— START Supplied data —

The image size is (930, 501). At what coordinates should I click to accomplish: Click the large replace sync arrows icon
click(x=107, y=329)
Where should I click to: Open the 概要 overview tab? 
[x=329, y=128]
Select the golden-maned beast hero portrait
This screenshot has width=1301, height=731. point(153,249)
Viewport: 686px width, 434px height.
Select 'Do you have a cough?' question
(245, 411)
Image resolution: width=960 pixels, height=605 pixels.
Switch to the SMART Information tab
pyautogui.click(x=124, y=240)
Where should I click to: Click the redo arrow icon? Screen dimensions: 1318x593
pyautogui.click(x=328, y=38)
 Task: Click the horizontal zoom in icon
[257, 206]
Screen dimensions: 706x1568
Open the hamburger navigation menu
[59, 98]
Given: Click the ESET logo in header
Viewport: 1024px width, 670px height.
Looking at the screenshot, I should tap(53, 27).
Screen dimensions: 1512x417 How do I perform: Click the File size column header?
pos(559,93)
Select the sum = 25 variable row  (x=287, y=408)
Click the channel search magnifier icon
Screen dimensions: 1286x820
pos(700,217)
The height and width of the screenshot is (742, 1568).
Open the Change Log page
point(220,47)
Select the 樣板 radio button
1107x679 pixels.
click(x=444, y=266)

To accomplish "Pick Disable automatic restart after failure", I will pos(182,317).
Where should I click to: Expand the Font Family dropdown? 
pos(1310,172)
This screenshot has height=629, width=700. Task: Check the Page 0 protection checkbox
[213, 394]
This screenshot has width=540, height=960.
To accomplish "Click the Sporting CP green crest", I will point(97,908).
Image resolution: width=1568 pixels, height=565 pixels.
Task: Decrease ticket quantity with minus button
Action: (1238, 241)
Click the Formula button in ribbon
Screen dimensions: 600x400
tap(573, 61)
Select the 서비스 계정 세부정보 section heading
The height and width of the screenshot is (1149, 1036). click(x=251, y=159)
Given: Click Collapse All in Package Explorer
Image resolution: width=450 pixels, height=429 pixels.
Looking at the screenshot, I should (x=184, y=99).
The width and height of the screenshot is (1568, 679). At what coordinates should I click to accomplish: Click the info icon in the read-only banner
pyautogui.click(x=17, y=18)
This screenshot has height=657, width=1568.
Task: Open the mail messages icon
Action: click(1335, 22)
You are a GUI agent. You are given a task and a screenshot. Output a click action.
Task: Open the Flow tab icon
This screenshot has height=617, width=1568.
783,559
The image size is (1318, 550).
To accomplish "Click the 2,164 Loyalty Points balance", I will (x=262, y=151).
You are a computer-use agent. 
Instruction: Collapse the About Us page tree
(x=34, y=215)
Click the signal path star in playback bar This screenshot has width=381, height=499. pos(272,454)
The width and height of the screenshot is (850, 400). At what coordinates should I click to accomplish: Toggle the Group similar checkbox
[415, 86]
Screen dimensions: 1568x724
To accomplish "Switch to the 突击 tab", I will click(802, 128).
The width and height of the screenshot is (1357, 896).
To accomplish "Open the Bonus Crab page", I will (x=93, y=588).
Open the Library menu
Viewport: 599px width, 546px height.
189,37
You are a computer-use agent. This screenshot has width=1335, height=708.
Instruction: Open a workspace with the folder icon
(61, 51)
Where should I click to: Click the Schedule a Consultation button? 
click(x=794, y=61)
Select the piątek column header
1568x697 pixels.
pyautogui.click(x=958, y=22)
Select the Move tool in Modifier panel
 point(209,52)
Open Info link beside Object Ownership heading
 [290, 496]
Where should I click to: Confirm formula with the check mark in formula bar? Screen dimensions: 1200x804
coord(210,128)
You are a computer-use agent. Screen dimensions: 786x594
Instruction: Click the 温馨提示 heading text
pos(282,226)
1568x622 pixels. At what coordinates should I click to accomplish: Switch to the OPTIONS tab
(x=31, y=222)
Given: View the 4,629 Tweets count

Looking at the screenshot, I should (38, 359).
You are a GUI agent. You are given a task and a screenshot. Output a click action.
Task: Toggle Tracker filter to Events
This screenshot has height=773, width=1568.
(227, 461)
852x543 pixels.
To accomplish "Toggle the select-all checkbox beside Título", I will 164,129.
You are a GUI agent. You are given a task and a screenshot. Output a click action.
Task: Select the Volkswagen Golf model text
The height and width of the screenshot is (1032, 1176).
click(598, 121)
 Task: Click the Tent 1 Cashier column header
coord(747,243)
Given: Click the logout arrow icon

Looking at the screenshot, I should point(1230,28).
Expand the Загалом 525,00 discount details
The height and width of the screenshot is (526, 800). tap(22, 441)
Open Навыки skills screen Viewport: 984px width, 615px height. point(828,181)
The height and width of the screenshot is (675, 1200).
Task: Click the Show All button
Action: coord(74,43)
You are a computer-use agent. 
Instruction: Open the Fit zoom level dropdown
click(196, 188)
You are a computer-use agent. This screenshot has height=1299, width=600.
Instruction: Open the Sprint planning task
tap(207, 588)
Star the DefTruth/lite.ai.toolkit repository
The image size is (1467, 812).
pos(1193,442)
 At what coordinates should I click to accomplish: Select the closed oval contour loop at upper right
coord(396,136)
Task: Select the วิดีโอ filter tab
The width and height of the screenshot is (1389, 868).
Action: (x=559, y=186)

— END Supplied data —

* [Given exercise]: Copy every one of the records above, line for line, without changing anything.

* [Task response]:
The image size is (930, 501). At what coordinates should I click to accomplish: Click the large replace sync arrows icon
click(x=107, y=329)
Where should I click to: Open the 概要 overview tab? 
[x=329, y=128]
Select the golden-maned beast hero portrait
This screenshot has width=1301, height=731. point(153,249)
Viewport: 686px width, 434px height.
Select 'Do you have a cough?' question
(245, 411)
Image resolution: width=960 pixels, height=605 pixels.
Switch to the SMART Information tab
pyautogui.click(x=124, y=240)
Where should I click to: Click the redo arrow icon? Screen dimensions: 1318x593
pyautogui.click(x=328, y=38)
 Task: Click the horizontal zoom in icon
[257, 206]
Screen dimensions: 706x1568
Open the hamburger navigation menu
[59, 98]
Given: Click the ESET logo in header
Viewport: 1024px width, 670px height.
Looking at the screenshot, I should tap(53, 27).
Screen dimensions: 1512x417 How do I perform: Click the File size column header?
pos(559,93)
Select the sum = 25 variable row  (x=287, y=408)
Click the channel search magnifier icon
Screen dimensions: 1286x820
pos(700,217)
The height and width of the screenshot is (742, 1568).
Open the Change Log page
point(220,47)
Select the 樣板 radio button
1107x679 pixels.
click(x=444, y=266)

To accomplish "Pick Disable automatic restart after failure", I will pos(182,317).
Where should I click to: Expand the Font Family dropdown? 
pos(1310,172)
This screenshot has height=629, width=700. Task: Check the Page 0 protection checkbox
[213, 394]
This screenshot has width=540, height=960.
To accomplish "Click the Sporting CP green crest", I will point(97,908).
Image resolution: width=1568 pixels, height=565 pixels.
Task: Decrease ticket quantity with minus button
Action: (1238, 241)
Click the Formula button in ribbon
Screen dimensions: 600x400
tap(573, 61)
Select the 서비스 계정 세부정보 section heading
The height and width of the screenshot is (1149, 1036). click(x=251, y=159)
Given: Click Collapse All in Package Explorer
Image resolution: width=450 pixels, height=429 pixels.
Looking at the screenshot, I should (x=184, y=99).
The width and height of the screenshot is (1568, 679). At what coordinates should I click to accomplish: Click the info icon in the read-only banner
pyautogui.click(x=17, y=18)
This screenshot has height=657, width=1568.
Task: Open the mail messages icon
Action: click(1335, 22)
You are a GUI agent. You are given a task and a screenshot. Output a click action.
Task: Open the Flow tab icon
This screenshot has height=617, width=1568.
783,559
The image size is (1318, 550).
To accomplish "Click the 2,164 Loyalty Points balance", I will (x=262, y=151).
You are a computer-use agent. 
Instruction: Collapse the About Us page tree
(x=34, y=215)
Click the signal path star in playback bar This screenshot has width=381, height=499. pos(272,454)
The width and height of the screenshot is (850, 400). At what coordinates should I click to accomplish: Toggle the Group similar checkbox
[415, 86]
Screen dimensions: 1568x724
To accomplish "Switch to the 突击 tab", I will click(802, 128).
The width and height of the screenshot is (1357, 896).
To accomplish "Open the Bonus Crab page", I will (x=93, y=588).
Open the Library menu
Viewport: 599px width, 546px height.
189,37
You are a computer-use agent. This screenshot has width=1335, height=708.
Instruction: Open a workspace with the folder icon
(61, 51)
Where should I click to: Click the Schedule a Consultation button? 
click(x=794, y=61)
Select the piątek column header
1568x697 pixels.
pyautogui.click(x=958, y=22)
Select the Move tool in Modifier panel
 point(209,52)
Open Info link beside Object Ownership heading
 [290, 496]
Where should I click to: Confirm formula with the check mark in formula bar? Screen dimensions: 1200x804
coord(210,128)
You are a computer-use agent. Screen dimensions: 786x594
Instruction: Click the 温馨提示 heading text
pos(282,226)
1568x622 pixels. At what coordinates should I click to accomplish: Switch to the OPTIONS tab
(x=31, y=222)
Given: View the 4,629 Tweets count

Looking at the screenshot, I should (38, 359).
You are a GUI agent. You are given a task and a screenshot. Output a click action.
Task: Toggle Tracker filter to Events
This screenshot has height=773, width=1568.
(227, 461)
852x543 pixels.
To accomplish "Toggle the select-all checkbox beside Título", I will 164,129.
You are a GUI agent. You are given a task and a screenshot. Output a click action.
Task: Select the Volkswagen Golf model text
The height and width of the screenshot is (1032, 1176).
click(598, 121)
 Task: Click the Tent 1 Cashier column header
coord(747,243)
Given: Click the logout arrow icon

Looking at the screenshot, I should point(1230,28).
Expand the Загалом 525,00 discount details
The height and width of the screenshot is (526, 800). tap(22, 441)
Open Навыки skills screen Viewport: 984px width, 615px height. point(828,181)
The height and width of the screenshot is (675, 1200).
Task: Click the Show All button
Action: coord(74,43)
You are a computer-use agent. 
Instruction: Open the Fit zoom level dropdown
click(196, 188)
You are a computer-use agent. This screenshot has height=1299, width=600.
Instruction: Open the Sprint planning task
tap(207, 588)
Star the DefTruth/lite.ai.toolkit repository
The image size is (1467, 812).
pos(1193,442)
 At what coordinates should I click to accomplish: Select the closed oval contour loop at upper right
coord(396,136)
Task: Select the วิดีโอ filter tab
The width and height of the screenshot is (1389, 868).
Action: (x=559, y=186)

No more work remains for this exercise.